For $(1)$: Let's first follow the author's pattern. Begin with $\delta=d(x,y)$. We know for any chosen $\kappa>0$ there is $z_{1/2}$, $d(x,z_{1/2})\le\frac{1}{2}\delta+\kappa$. The author sees fit to pick $\kappa=\frac{1}{2}\delta\epsilon_1$ here; then we have $d(x,z_{1/2})\le\frac{1}{2}\delta+\frac{1}{2}\delta\epsilon_1$ (and the same for $d(y,z_{1/2})$). Ok, with the new "$d(x,y)$" term being $d(x,z)$ we can find $z_{1/4}$ with $d(x,z_{1/4})\le\frac{1}{2}d(x,z)+\kappa\le\frac{1}{2}(\delta/2+\epsilon_1\delta/2)+\kappa$ where we are again free to choose $\kappa>0$; the author wants to choose $\kappa=\frac{1}{2}\epsilon_2\cdot(\delta/2+\epsilon_1\delta/2)$. Note: that means we can now write $d(x,z_{1/4})\le\left(\frac{1}{2}+\epsilon_2\right)\left(\frac{1}{2}\delta+\epsilon_1\cdot\frac{1}{2}\delta\right)$ (and the same bounds for e.g. $d(z_{1/4},z_{1/2})$). To continue the induction, I know I can find $z_{1/8}$ with $d(x,z_{1/8})\le\frac{1}{2}d(x,z_{1/4})+\kappa$. How do I choose $\kappa$? I choose it to be $\frac{1}{2}\epsilon_3\cdot\text{ the previous bound }$. Then: $$d(x,z_{1/8})\le\frac{1}{2}\left(\left(\frac{1}{2}+\epsilon_2\right)\left(\frac{1}{2}\delta+\epsilon_1\cdot\frac{1}{2}\delta\right)\right)+\frac{1}{2}\epsilon_3\cdot\underset{\text{the previous bound}}{\underbrace{\left(\left(\frac{1}{2}+\epsilon_2\right)\left(\frac{1}{2}\delta+\epsilon_1\cdot\frac{1}{2}\delta\right)\right)}}\\=\left(\frac{1}{2}+\epsilon_3\right)\left(\frac{1}{2}+\epsilon_2\right)\left(\frac{1}{2}\delta+\epsilon_1\cdot\frac{1}{2}\delta\right)$$Ok. I can then find $z_{1/16}$ and pick $\kappa=\frac{1}{2}\epsilon_4\cdot\text{ the previous bound on $d(x,z_{1/8})$}$. Then $d(x,z_{1/16})\le(\frac{1}{2}+\frac{1}{2}\epsilon_4)\cdot\text{ the previous bound }=(\frac{1}{2}+\frac{1}{2}\epsilon_4)(\frac{1}{2}+\frac{1}{2}\epsilon_3)(\frac{1}{2}+\frac{1}{2}\epsilon_2)(\frac{1}{2}\delta+\epsilon_1\frac{\delta}{2})$. Et cetera.

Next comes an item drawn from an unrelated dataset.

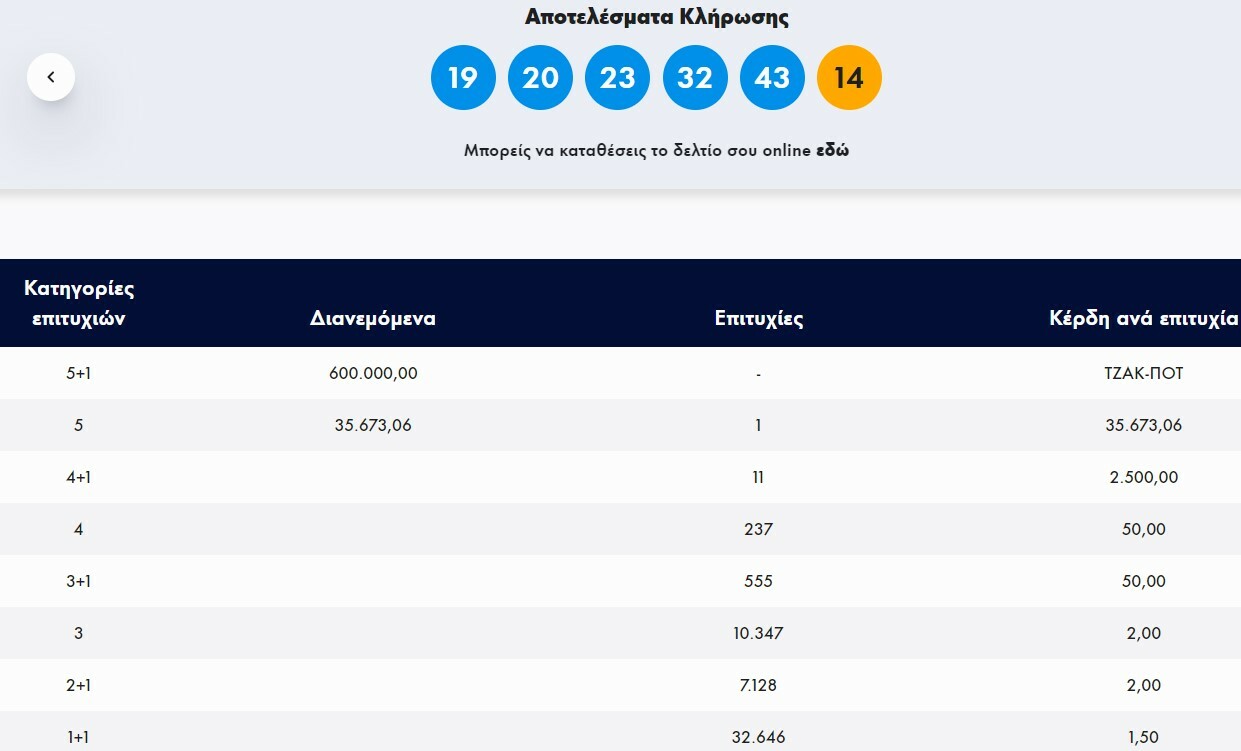Click the 10.347 winners count
The height and width of the screenshot is (751, 1241).
click(x=759, y=633)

It's now hopefully clear we can choose the $z_{m/2^n}$ such that $d(z_{m/2^n},z_{(m+1)/2^n})\le\left(\frac{\delta}{2}+\frac{\epsilon_1\delta}{2}\right)\left(\frac{1}{2}+\epsilon_2\right)\cdots\left(\frac{1}{2}+\epsilon_n\right)$ for all $n$, and then it's easy to bound this by $\frac{\delta}{2^n}\prod_{j=1}^\infty(1+\epsilon_j)$.
Your pattern of choosing each $k$th "$\kappa$" to be $\epsilon\cdot 2^{-2k}$ where $\epsilon>0$ is some fixed initial constant works just fine. Under these choices, it's easy to prove by induction that, if we denote the $k$th bound as $\delta_k$ - starting from $\delta_0=\delta=d(x,y)$ - we have: $$\delta_k=2^{-k}\cdot d(x,y)+\epsilon\cdot\sum_{j=k+1}^{2k}2^{-j}$$Then we can always have that: $d(x,z_{1/2^n}),d(z_{1/2^n},z_{2/2^n}),\cdots,d(z_{(2^n-1)/2^n},y)$ are all bounded by $2^{-n}\cdot(d(x,y)+\epsilon)$ using a geometric series.

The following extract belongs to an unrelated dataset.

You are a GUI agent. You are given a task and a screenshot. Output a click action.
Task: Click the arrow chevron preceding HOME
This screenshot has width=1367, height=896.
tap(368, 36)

For $(2)$: it's easy to deduce from the bound on $f$ that $f:\Bbb Q'\to X$ is uniformly continuous, where $\Bbb Q'$ denotes the metric space of dyadic rationals in $[0,1]$; since $[0,1]$ is the metric completion of $\Bbb Q'$, uniform continuity is well known to be a sufficient condition to lift $f$ to a unique continuous extension $f:[0,1]\to X$ (if $X$ is complete). This is to do with the fact that uniformly continuous maps preserve Cauchy sequences; your proposed argument can be made to work, but crucially rests on the uniform continuity.
What you also need to do, which you have have not mentioned in your post, is determine the continuity of this extended map. It’s not also not immediately immediate that the length of the resultant lift $f$ is bounded by $\delta\prod_{j=1}^\infty(1+\epsilon_j)$, you have to do some fiddling and use the fact $f$ is uniformly continuous.